Lamberto Montanari, presidente dell’associazione nazionale presidi Emilia Romagna (Anp), va oltre: “Anche gli insegnanti spesso se le portano da casa. Alla fine, non è andata come doveva. Chiaro, le mascherine servono e le deve fornire lo Stato. Ma si dovevano consultare di più i dirigenti, che andavano messi al centro delle scelte organizzative. Insomma andrebbe dimostrata nei fatti quell’autonomia che il più delle volte è solo sbandierata. Siamo trattati come meri esecutori“.
Il sito del commissario all’emergenza, aggiornato regolarmente e ricco di statistiche, c’informa che quasi un miliardo e mezzo di mascherine sono andate agli adulti, il resto ai bambini. Un miliardo e 730milioni di pezzi sono stati consegnati alle statali, quasi 132 milioni alle paritarie. Lombardia, Lazio, Sicilia, Veneto, Emilia Romagna sono in cima alla lista delle regioni servite, le quantità variano da 313 a 144 milioni di pezzi. Il grosso è stato destinato agli istituti comprensivi, poco meno di 1,3 miliardi. Spiegano alla struttura commissariale: le forniture sono state decise dal ministero dell’Istruzione, in base alla popolazione scolastica.

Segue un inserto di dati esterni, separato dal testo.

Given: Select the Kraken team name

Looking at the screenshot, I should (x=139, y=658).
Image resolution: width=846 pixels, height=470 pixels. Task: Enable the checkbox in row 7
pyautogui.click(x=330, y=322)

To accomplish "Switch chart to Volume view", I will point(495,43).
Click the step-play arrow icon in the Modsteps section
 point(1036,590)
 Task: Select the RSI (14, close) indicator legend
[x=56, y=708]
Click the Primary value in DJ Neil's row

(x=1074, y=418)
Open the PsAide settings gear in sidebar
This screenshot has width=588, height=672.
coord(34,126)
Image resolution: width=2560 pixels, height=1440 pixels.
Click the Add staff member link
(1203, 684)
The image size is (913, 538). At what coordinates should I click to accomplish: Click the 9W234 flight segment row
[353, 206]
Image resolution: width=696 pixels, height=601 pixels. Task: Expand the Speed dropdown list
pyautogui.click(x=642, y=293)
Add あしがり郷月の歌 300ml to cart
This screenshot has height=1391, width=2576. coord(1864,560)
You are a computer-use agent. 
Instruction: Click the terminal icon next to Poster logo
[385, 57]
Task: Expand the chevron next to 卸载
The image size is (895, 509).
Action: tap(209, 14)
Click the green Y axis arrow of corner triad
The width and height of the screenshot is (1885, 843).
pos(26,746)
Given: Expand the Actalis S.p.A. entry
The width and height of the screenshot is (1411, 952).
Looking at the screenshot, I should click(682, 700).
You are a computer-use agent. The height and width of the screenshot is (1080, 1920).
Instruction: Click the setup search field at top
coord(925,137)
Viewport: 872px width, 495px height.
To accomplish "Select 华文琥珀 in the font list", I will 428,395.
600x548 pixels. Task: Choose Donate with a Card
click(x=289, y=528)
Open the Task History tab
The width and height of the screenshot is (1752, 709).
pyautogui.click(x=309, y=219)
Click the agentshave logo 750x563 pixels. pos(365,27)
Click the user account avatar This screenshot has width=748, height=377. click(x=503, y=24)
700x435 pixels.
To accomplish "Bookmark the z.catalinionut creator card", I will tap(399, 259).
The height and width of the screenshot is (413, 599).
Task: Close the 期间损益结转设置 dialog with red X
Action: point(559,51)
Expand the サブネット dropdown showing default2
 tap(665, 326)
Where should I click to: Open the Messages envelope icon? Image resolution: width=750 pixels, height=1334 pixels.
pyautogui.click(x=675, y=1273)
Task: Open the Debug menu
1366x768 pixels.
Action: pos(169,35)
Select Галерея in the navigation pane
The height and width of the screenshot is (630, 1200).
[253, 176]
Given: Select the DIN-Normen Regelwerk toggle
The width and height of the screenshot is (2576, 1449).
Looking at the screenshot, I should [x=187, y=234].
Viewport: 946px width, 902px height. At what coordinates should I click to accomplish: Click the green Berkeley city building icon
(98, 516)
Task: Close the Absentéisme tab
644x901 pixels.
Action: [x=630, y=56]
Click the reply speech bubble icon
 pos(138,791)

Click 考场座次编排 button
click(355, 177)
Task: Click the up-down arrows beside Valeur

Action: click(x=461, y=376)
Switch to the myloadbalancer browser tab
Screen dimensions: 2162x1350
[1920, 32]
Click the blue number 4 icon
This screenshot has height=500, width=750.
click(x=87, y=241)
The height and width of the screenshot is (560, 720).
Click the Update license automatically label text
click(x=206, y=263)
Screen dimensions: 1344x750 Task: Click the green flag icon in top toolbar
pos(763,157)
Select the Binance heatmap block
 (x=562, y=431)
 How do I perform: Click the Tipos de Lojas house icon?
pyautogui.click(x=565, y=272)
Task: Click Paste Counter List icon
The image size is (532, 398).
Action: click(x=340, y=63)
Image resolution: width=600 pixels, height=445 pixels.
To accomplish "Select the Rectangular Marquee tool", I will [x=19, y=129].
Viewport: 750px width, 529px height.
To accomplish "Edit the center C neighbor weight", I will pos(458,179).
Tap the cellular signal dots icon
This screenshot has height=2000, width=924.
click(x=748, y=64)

Vengono calcolate due mascherine al giorno per i bambini, perché hanno l’orario prolungato, e una per gli adulti. Il tipo è quello chirurgico prodotto da FCA, l’unica distinzione è tra misura grande e piccola. Altri 9 milioni sono state distribuite a finanza, polizia penitenziaria, Camera dei deputati, vigili del fuoco.
Ma, rimanendo agli studenti, perché si è continuato a distribuirle anche quando le scuole erano sostanzialmente chiuse? Perché il contratto non si è fermato, è la spiegazione. Siglato a luglio 2020 dall’allora commissario Domenico Arcuri, scade a settembre. Si vedrà se rinnovarlo. Non prevede sospensioni. Così la produzione non si è mai interrotta, nemmeno con la dad. L’accordo è basato sostanzialmente su due punti: la precedente struttura commissariale fece avere a FCA macchinari che sono stati riconvertiti e quindi usati per produrre i dispositivi di protezione. Stabilendo poi le quantità da garantire, 130 milioni di chirurgiche a settimana. Alla fine ogni pezzo viene a costare 8,3 centesimi. Quindi abbiamo già superato i 154 milioni di euro.